Também é possível citar a história da jovem norte-americana Natalie Hampton que, em 2016, após ser alvo de bullying na escola por almoçar sozinha, criou o aplicativo Sit With Us para alunos e alunas encontrarem companhia para as refeições.

Outras propostas digitais e colaborativas com fins solidários: Share the Meal, que combate a fome de crianças; Charity Miles, que transforma os quilômetros corridos por usuários em dinheiro para caridade; e o My life as a Refugee, que também tem como tema o drama dos refugiados.

Por aqui, entre as ações que focam no jornalismo e na cobertura local como maneira de engajar as populações, é possível citar o Énóis Laboratório de Jornalismo, a Agência Mural (que mantém um blog nesta Folha) e o Voz das Comunidades. Na própria rede municipal de São Paulo existe o projeto Imprensa Jovem, que desde 2005 reúne alunos e alunas para a criação de agências escolares de notícias.

Iniciativas como essas são especialmente importantes por questões de falta de representatividade na mídia tradicional e também por conta dos “desertos de notícias”, cidades que não têm imprensa local forte e atuante, o que faz com que seus cidadãos dependam de veículos de abrangência nacional.
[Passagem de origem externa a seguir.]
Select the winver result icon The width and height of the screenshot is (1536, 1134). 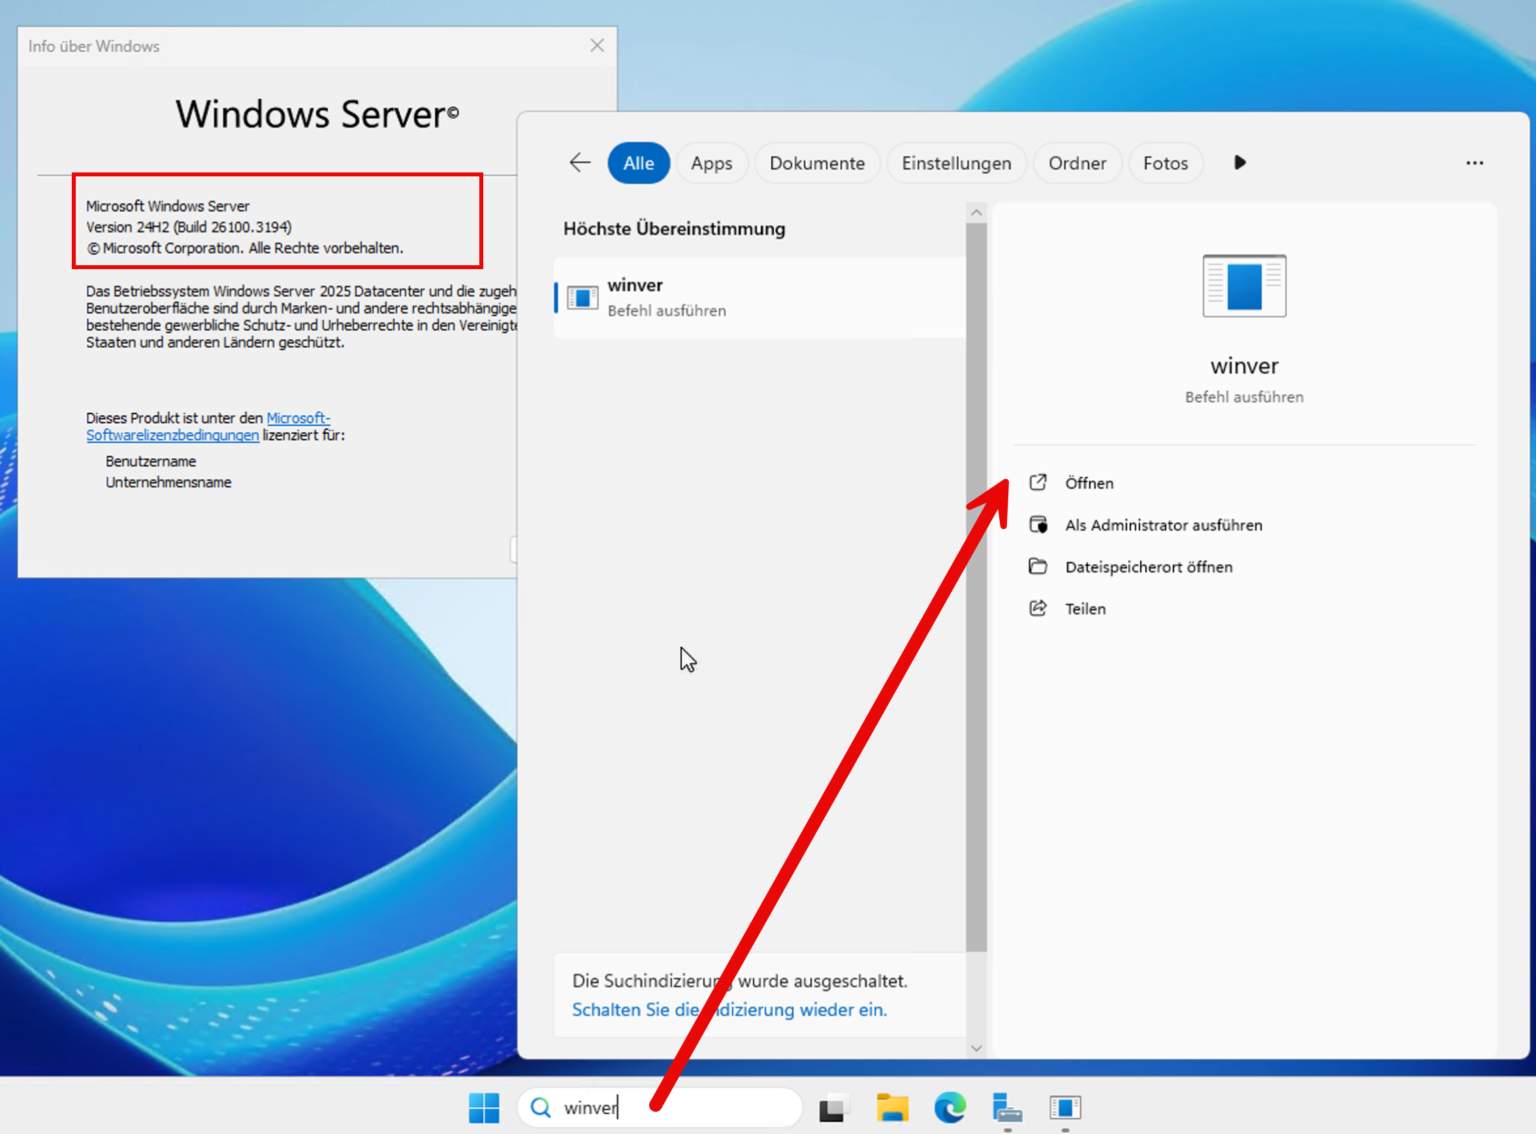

Segundo dados de 2020 do Atlas da Notícia, essa é a realidade de 62,6% dos municípios do País que, juntos, representam 18% da população brasileira –cerca de 37 milhões de pessoas.

Pensando na construção da cidadania como um processo que deve ter início na infância, é primordial que crianças e jovens tenham contato com projetos como todos esses desde a escola. A ideia de participação cívica conectada ao ambiente digital precisa ser trabalhada em sala de aula, usando as redes como catalisadoras de mudanças sociais. Em outras palavras, é preciso que os projetos pedagógicos consigam responder à pergunta: Como podemos impactar a nossa comunidade e o mundo através do uso consciente, criativo e positivo das mídias?

Muito se fala sobre o aprendizado do século 21 ser baseado em problemas de investigação, levando os estudantes à formularem questões que partam das atividades e do conteúdo visto nas aulas. Pautas sociais podem e devem ser discutidas por meio de uma educação midiática que sirva de ponte entre essa reflexão sobre os desafios da sociedade e o mundo para além das paredes da escola, gerando impacto por meio do lado bom das redes sociais.

 

*Mariana Mandelli é coordenadora de comunicação do Instituto Palavra Aberta.